On these, as a member of the CoE, I would like set the record straight. In doing so, it is important to find out how the matter is currently addressed under the current constitutional or legal framework. Also, there is need to cross reference, so that a provision is understood within its proper meaning. Such cross referencing will include not just the provisions of the PC but other laws, or policies already existing that address context of a constitutional principle that is established under the Draft.

One issue on which there are misconceptions is Art 2(6) which states that any treaty or convention ratified by Kenya shall form part of the law of Kenya under the PC. There are claims around this clause that include perceived loss of sovereignty and fear that such a clause can lead to automatic recognition of gay rights, abortion on demand etc.

This position also presumes that at the current time, Kenya does not sign and ratify conventions but will suddenly start doing so under the PC. This is absolutely fallacious. Even now,  the Kenya Government signs and ratifies treaties, but it does so only within the confines and secrecy of Cabinet, and when it does, those laws are binding on us, whether or not, Parliament has passed a law to formally domesticate it.

The purpose of Art 2 (6) therefore is precisely to move away from secrecy and to ensure that treaties, conventions and other international obligations are ratified in Parliament. This will be done through the debate of the report tabled by the President under Art. 132. C.iii. Such a report can be adopted; with or without amendments or rejected if Parliament so pleases.

This process means that the public be informed of such debate, and influence the outcome, particularly now that the PC enhances public participation in parliamentary affairs in Arts. 118 and 124. Art 21 (4) also provides that the State shall enact legislation to fulfill its international obligations and Parliament has oversight over cabinet secretaries with regard to international obligations under Art.132 (5).  None of these safeguards or processes exists now under the current constitutional framework.

Another issue rife with misinformation is Abortion. Not only do the proponents of this claim state abortion on demand will be sneaked in through a Reproductive health and Rights Bill of 2008, but also through Art. 43 which states that every person has the right to health care services, including reproductive health care.

Let me point out that there is no such thing as a Reproductive Health and Rights Bill. All Bills are printed by the Government Printer and only after Cabinet or Parliamentary approval is given. None of these valid processes has produced anything resembling the so called RHR Bill. Also, Art.43 refers to our National Reproductive Health policy implemented by the Ministry of Health, which includes maternal health care, child birth, HIV, STI’s, fertility, female genital cutting, sexual violence, wife inheritance, nutritional harmful traditional practices, and effects of early marriage. Abortion is not included.

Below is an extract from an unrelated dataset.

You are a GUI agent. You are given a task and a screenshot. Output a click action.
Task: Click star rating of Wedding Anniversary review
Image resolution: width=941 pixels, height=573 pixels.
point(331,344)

The need to compare the current constitution and the PC cannot be understated. The PC stipulates that marriage can only take place between persons of the opposite sex, the current one does not. The definition of minority groups under the PC does not include gays while the current constitution is silent. The PC states life begins at conception and states abortion is illegal, the current one does not. The PC ensures treaties are ratified by Bunge, the current one does not. The reality is that the referendum choice is between what we have today and what is in the proposed document.